My personal feeling is that the EWTD is a bit of a red herring here. It’s all too easy to blame the Bureaucrats of Westminster and Brussels for the fact that trainees aren’t doing enough TURPs, RRPs or andrology procedures, but in reality my experiences as a trainee would suggest otherwise.
In a speciality such as urology, the impact on individual trainees is far less significant than that of a speciality having to provide true 24hr shift cover such as general surgery. We don’t do night shifts, we don’t have countless ‘zero’ days after on call weekends and by and large, the vast majority of trainees don’t take the mandated half day after an on call shift. I, like the cast majority of registrars frequently worked three or four on call shifts back to back both for convenience of swaps but also to ensure patient safety, whilst at the same time being somewhat liberal with recording our hours for monitoring. I simply cannot see how elective operative numbers would increase significantly with the instigation of 56, 67 or even 100+ hr weeks without a significant change in the working practices of the trainees as most of the trainees already work 56+hr weeks but simply don’t record it. Rahul’s example of volume training in India is enlightening, but this level of operating could be achieved within a 48hr week. If we want to increase the amount of elective operating urology trainees are exposed to, they need to be in theatre more. To blame the trainees (which unfortunately happens frequently) for failing to make an effort to get to theatre is unfair; most trainees are only assigned 3-4 sessions a week, but they have few other free sessions during which they could attend due to the service provision requirements placed on them. Urology, in my opinion, has been very minimally impacted by the EWTD and I would certainly disagree with those who place the falling numbers of trainee procedures solely on the 48hr week.

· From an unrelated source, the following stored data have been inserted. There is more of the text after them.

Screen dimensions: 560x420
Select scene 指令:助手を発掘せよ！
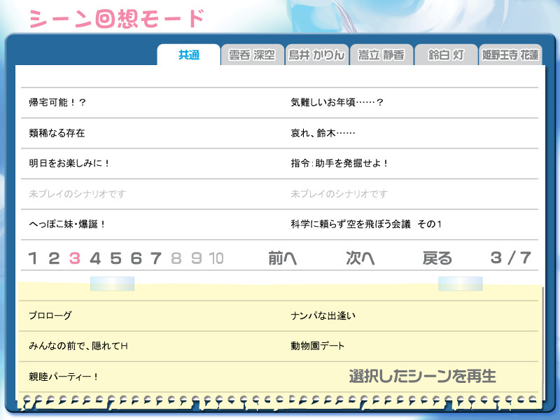click(340, 163)
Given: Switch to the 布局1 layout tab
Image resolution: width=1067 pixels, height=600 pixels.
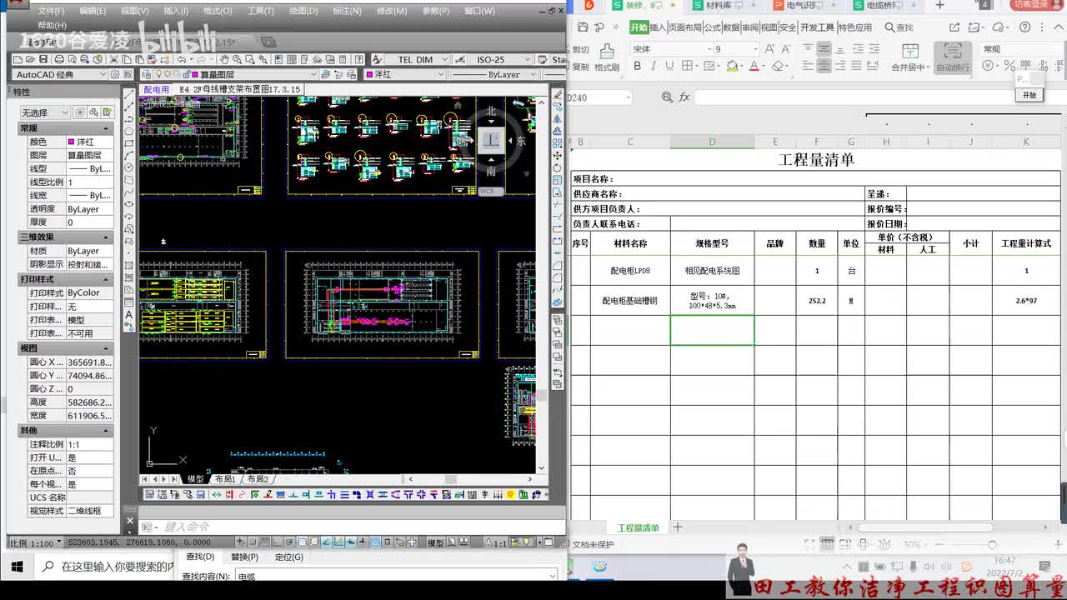Looking at the screenshot, I should click(225, 479).
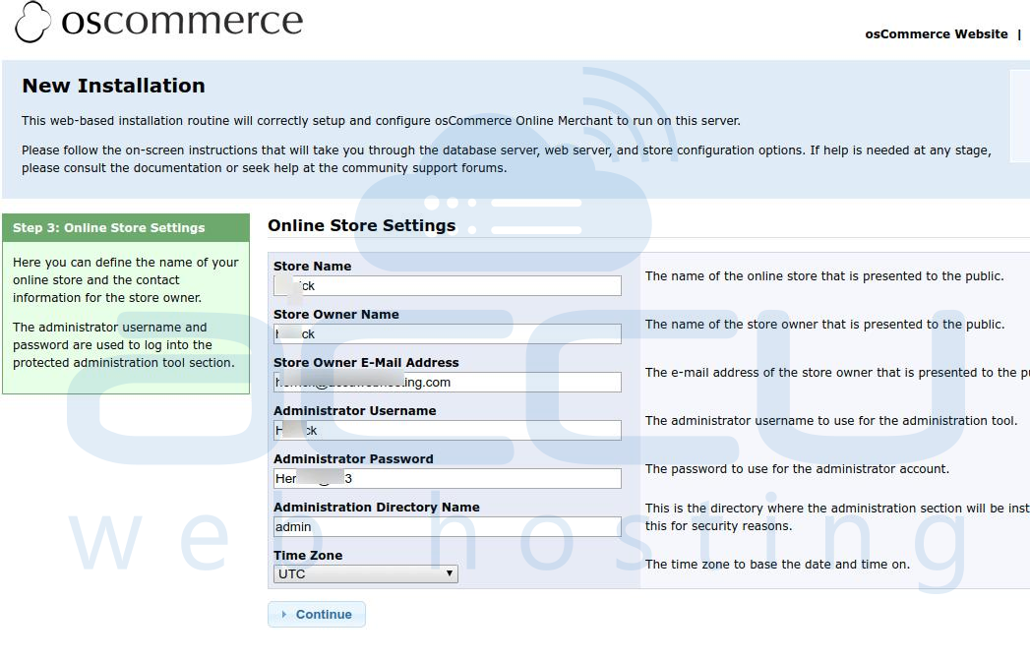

Wading in. In many hospitals in London where I train the 48 hour working week is not adhered to. I also do not think that urology trainees as a speciality suffers, primarily as registrars we do not do resident on-calls.
I work in a large teaching hospital in London that will remain anonymous (as will I), and my timetable goes like this:
I am there every day for ALL elective activity (on average I work from 0730 – 1830 every day = 11 hours/day) annual and study leave excepted.
I work 1 in 6 nights (and work the day before and after – non-resident), and work one in 6 weekends (48 hours – with no time off before or after).
This equates to 55 hours elective activity, plus 18 hours on call per week.
This is 73 hours per week,
I will reiterate that I am present for all elective activity, I rarely learn anything out of hours, it is hard to see how working more hours in the NHS would be helpful.
I am therefore AGAINST scrapping the EWTD as I feel, that if I work 73 hours a week (sometimes more) when this regulation is in force, If it is increased to 60+ hours per week, we will probably find that trainees are back to working 100+ hours again – most of this will be covering emergency take. Hopefully that makes sense, but I rest assured that in the evenings I am not missing very much at all in the way of training opportunities, and therefore the training structure in the NHS would have to be reformed, not the working hours.
It is my feeling that training is impeded by the consultant delivered care and targets, and time constraints rather than any real decrease in working times, furthermore the trainees should get 3 full days of operating per week, with a day of clinic and a day of ward rounds and on-call.
There. I have said my bit, now I feel better.